From the buttercup, he flies to a tuft of dark cotton grass and allows me one more photo.

He remains there, fanning his wings in the wind even after I move away, and three times I look back at him. He’s still there each time, a fleck of brilliant bronze tinfoil, when the first raindrop hits me, falling out of the sun, a brief shower, a wet kiss ahead of heavy rains.
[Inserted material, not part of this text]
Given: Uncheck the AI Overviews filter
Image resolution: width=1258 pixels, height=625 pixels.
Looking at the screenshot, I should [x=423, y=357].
There is still three hours of daylight left, but the darkening clouds give the illusion of twilight. The day feels as though it’s ending, perhaps because it’s been so good and such days never last. The air isn’t cold, but I shiver, thinking about butterflies I saw in my youth – the black swallowtail so rare that until I caught one when I was ten I’d never seen one. The great, green luna moth I found hugging the brick side of our village library. The early hairstreak with its delicate tails I found after a day of trout fishing with my father – a day as good as this one. The Compton’s tortoiseshell I found trapped between bubbly window panes in a carriage house more than a hundred and twenty years old. I should have freed him, I think, a notion entirely foreign to me when I was a boy, and as I spot another ruddy copper, this one so battered it can no longer fly, I’m sad. I watch him crawl from one flower to another as I snap a few, half-hearted pictures, and as more raindrops land around us he pulls himself under a leaf. I doubt he’ll ever come out, and I’ve seen enough.

 

I tuck my camera under my shirt and begin walking hard. For the first time today, there are no butterflies in the sky and the impending storm and nagging sense of changing seasons makes me wonder if there ever will be again. It’s foolish, I know, but my world is still more cold and snow and gray than color, and I look forward to this trip so much and for so long that I hate to see it end.

Day to night, weeks to months, months to years. It’s a one-way street, and maybe the best we can do is take the long way back on a walk. That’s what I’m thinking, cruising up a cut that should dump me out somewhere near my truck, stepping over flat slabs of sandstone, when I stop dead in my tracks. Snowmelt tumbles many things down these ravines. I’ve seen broken deer skulls, amethyst-colored canning jar shards, tattered bits of backpack, and pieces of juniper washed down from somewhere there are trees. This spring’s melt was not unusually heavy, but it pried loose a perfect ammonite fossil, laying it neatly beside an aster. It’s proof that this range was once below an ocean. Proof that some things endure for a few hundred million years. Proof that time covers great expanses. But when I think of the nautilus shells – today’s ammonites – living in our oceans, I still can’t decide whether everything changes or nothing does. I take a picture, then a step, then put the fossil in my pocket.